It is evident that SAI is reduced during movement [13], [23] though it is unknown how early in time this modulation begins. In humans there are local changes in M1 inhibitory circuits, such as SICI, as early as the delay period between a ‘warning’ and ‘go’ cue [26], [27]. In monkeys, the response amplitude of the afferent input in both the premotor cortex and M1 is reduced during the same delay period before the upcoming movement, and increased afferent gating (i.e., reduction in afferent input amplitude) coincides with faster reaction times [28]. In humans, somatosensory evoked potentials (SEPs) are reduced (i.e., gated) during the phasic and tonic components of movement [29] when SAI is also reduced [13], [23], [24], suggesting that a reduction of afferent input reaching the cortex may also coincide with less SAI (i.e. less inhibition). It remains unclear whether SAI is altered during the delay period between a ‘warning’ and ‘go’ cue and if such modulation depends on the submodality of somatosensory input, as median nerve stimulation would carry a larger volume and different content relative to the digital nerve that is predominantly cutaneous [11], [30], [31].
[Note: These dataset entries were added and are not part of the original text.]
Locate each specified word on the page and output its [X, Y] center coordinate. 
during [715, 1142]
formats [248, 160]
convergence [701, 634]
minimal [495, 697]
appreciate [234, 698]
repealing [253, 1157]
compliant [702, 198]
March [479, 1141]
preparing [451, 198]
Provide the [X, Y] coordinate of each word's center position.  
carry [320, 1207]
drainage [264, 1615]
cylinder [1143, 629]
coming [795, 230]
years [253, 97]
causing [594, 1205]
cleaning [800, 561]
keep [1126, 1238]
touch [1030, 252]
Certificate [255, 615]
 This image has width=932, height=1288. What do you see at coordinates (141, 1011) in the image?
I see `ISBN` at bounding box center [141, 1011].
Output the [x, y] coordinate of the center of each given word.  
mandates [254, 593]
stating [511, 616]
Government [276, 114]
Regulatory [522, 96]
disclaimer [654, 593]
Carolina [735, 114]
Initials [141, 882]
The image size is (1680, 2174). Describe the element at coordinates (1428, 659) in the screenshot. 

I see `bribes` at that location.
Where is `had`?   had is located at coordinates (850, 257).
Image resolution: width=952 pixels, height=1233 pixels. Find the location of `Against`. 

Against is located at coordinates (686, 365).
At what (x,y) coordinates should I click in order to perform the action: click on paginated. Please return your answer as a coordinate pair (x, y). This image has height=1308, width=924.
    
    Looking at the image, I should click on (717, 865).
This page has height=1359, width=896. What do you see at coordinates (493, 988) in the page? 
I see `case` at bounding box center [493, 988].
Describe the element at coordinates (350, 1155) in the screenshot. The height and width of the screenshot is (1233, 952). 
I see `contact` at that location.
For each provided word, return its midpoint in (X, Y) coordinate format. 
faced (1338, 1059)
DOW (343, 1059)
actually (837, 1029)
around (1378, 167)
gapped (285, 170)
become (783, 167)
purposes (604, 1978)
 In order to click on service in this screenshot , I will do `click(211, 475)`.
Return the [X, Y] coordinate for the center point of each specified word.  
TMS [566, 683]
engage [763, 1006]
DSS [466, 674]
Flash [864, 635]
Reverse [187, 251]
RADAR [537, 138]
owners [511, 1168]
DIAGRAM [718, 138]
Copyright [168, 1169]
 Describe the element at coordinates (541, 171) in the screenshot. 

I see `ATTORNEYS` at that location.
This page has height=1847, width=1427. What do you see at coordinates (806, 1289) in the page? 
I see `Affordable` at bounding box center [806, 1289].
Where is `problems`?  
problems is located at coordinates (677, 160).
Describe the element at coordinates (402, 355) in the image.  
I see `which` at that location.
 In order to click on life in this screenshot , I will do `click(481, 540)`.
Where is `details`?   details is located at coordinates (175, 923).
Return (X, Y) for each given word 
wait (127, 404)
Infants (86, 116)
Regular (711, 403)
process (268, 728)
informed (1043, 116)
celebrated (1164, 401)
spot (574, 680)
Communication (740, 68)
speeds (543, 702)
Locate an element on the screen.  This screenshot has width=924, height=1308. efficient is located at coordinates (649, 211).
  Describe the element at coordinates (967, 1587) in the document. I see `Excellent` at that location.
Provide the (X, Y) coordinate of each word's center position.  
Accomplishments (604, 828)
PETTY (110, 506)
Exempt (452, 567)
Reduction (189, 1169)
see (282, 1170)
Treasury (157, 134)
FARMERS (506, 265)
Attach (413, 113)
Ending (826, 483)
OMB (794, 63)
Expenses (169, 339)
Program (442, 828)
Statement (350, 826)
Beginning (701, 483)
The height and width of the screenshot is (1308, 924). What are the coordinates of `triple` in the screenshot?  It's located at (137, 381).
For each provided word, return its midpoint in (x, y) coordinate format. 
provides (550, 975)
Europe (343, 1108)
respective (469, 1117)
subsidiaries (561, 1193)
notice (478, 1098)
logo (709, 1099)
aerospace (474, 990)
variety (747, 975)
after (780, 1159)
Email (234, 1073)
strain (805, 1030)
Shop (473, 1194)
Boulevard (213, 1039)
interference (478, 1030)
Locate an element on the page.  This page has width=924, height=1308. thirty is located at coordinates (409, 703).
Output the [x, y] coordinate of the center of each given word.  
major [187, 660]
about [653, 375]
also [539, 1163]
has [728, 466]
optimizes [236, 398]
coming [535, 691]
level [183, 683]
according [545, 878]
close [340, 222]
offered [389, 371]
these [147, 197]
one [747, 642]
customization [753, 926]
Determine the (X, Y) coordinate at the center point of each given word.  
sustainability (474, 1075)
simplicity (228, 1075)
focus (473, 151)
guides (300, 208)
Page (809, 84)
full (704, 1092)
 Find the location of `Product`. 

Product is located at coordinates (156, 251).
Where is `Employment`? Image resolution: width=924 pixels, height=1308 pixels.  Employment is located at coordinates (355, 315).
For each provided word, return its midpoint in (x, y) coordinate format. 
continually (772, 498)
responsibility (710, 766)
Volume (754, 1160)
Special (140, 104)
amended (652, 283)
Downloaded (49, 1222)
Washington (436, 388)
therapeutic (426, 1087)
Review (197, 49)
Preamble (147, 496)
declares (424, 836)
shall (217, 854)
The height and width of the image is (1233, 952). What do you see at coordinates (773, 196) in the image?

The purpose of this study was to determine whether SAI is modulated during the pre-movement (between ‘warning’ and ‘go’ cue), phasic (onset of muscle activity), and tonic (sustained muscle activity) components of movement, and to determine if such modulation depends on the submodal input used to elicit SAI. To test this, SAI was measured during a simple reaction time task involving phasic and tonic index finger flexion. SAI was evoked from the median nerve and also via index digital nerve stimulation. To assess the cortical versus spinal origin of the phase-dependency of SAI spinal excitability was measured using F-waves. We hypothesized that SAI would be reduced during all three movement components compared to rest. Specifically, we expected a reduction in SAI prior to movement since afferent input is shown to be reduced during this pre-movement component [28]. Further, we hypothesized that compared to the pre-movement component SAI would be further reduced in phasic and tonic components because of increased gating and increases in spinal excitability during these movement phases.

Methods

Ethics Statement

This study was approved by the Office of Research Ethics at the University of Waterloo and conformed to the Declaration of Helsinki. Written informed consent was obtained from all participants in the study.

Participants

Thirty-seven healthy subjects (X̄ _age = 25.4, SD = 5.0, 25 males) participated. From this subject pool, some individuals participated in more than one study. Two participants took part in all experiments, three participants completed Experiments 1, 3 and 4, one participant completed Experiments 1 and 4, one participant took part in Experiments 1 and 3, and one participant completed both Experiments 1 and 2. For SAI and F-wave experiments we aimed to collect ten and seven participants, respectively, as used previously [8], [23]. All participants were deemed to be right handed as per a modified version of the Edinburgh Handedness Inventory [32].

Electromyography (EMG)

Surface silver-silver chloride EMG electrodes were placed on the skin overlying the first dorsal interosseous (FDI) muscle and the metacarpophalangeal joint of the right hand in a muscle belly-tendon montage. The analog signal from the electrodes was amplified with a gain of 1000, band-pass filtered between 20 and 2500 Hz (Intronix Technologies Corporation Model 2024F, Bolton, Ontario, Canada), and sampled at a frequency of 5000 Hz using an analog-to-digital interface (Power 1401, Cambridge Electronic Design, Cambridge, UK). The EMG electrodes were used to measure the peak-to-peak amplitude of the motor evoked potential (MEP) recorded from FDI of the right hand. Analysis was completed off-line on a personal computer using Signal software (Cambridge Electronic Design, Cambridge, UK).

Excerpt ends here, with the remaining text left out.